As you walk the trails look for six natural areas that support a variety of flora and fauna.

1. Tidal Inlet – Mill Cove’s salt marsh supports wading birds such as snowy egret and great blue heron, as well as migrating shorebirds. Low tide mud flats offer abundant crustacean and marine worm habitat. Fish fry shelter in the shallow waters.

2. Mixed Old-growth Woods – Great white pine, oak and hemlock are habitat for woodpeckers and songbirds. Two osprey nests are located on Thomas Cove shore. White-tailed deer, fox, raccoon, and mink use these forests for food and shelter.

3. Fresh Water Marshes – Wetlands nurture amphibians and birds. Mosses and ferns take root on the banks.

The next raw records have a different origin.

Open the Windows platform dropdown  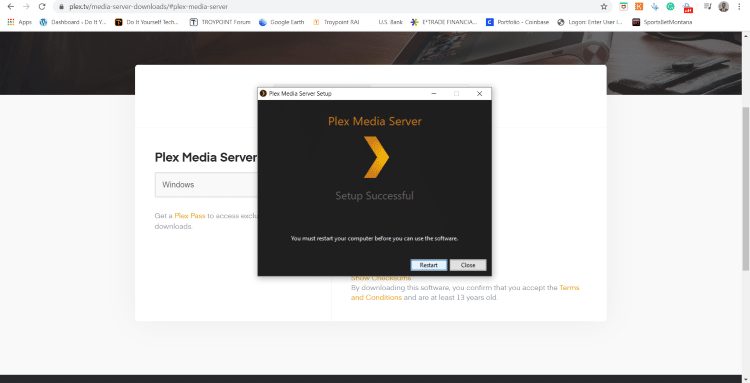click(x=206, y=185)
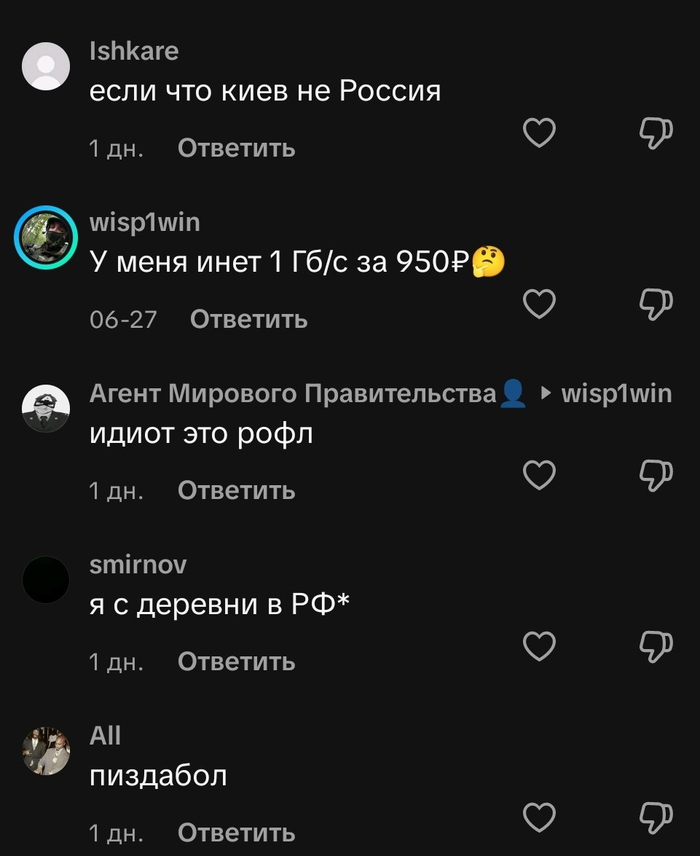Image resolution: width=700 pixels, height=856 pixels.
Task: Reply to Агент Мирового Правительства's comment
Action: (x=236, y=490)
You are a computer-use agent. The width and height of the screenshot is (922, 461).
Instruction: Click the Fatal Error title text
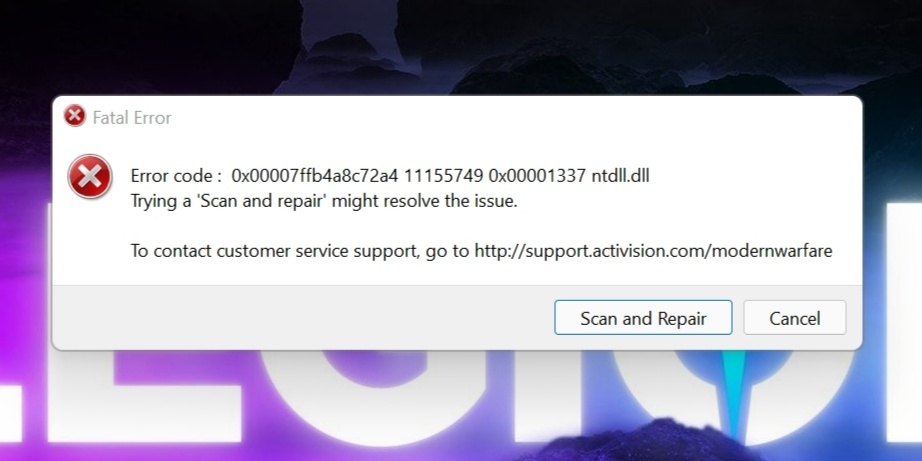(x=132, y=118)
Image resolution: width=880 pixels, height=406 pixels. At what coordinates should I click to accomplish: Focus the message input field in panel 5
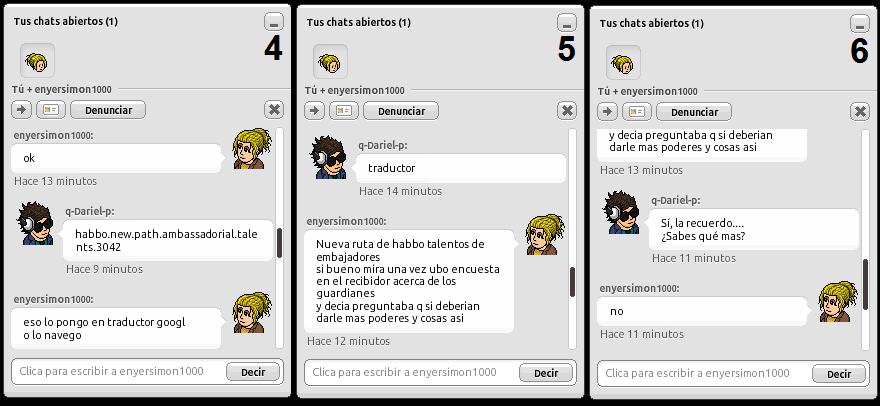pyautogui.click(x=411, y=372)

4. Sasanoa River Estuary – Part of the Kennebec-Androscoggin watershed draining one-third of the state, the estuary is a nationally-recognized habitat for birds and fish. This section of the east coast flyway is essential for the survival of migrating birds. Over 40 species of fish use these waters including striped bass, Morone saxatilis.

5. Riparian Areas – Land adjacent to waterways is used by 85% of Maine’s vertebrates. Amphibians find food and shelter along the small streams that drain into Mill Cove.

6. Pocket Wetlands – Salt marsh uplands provided early settlers with hay, Spartina patens. Populated by salt-tolerant species, marshlands are the most productive ecosystems in the world.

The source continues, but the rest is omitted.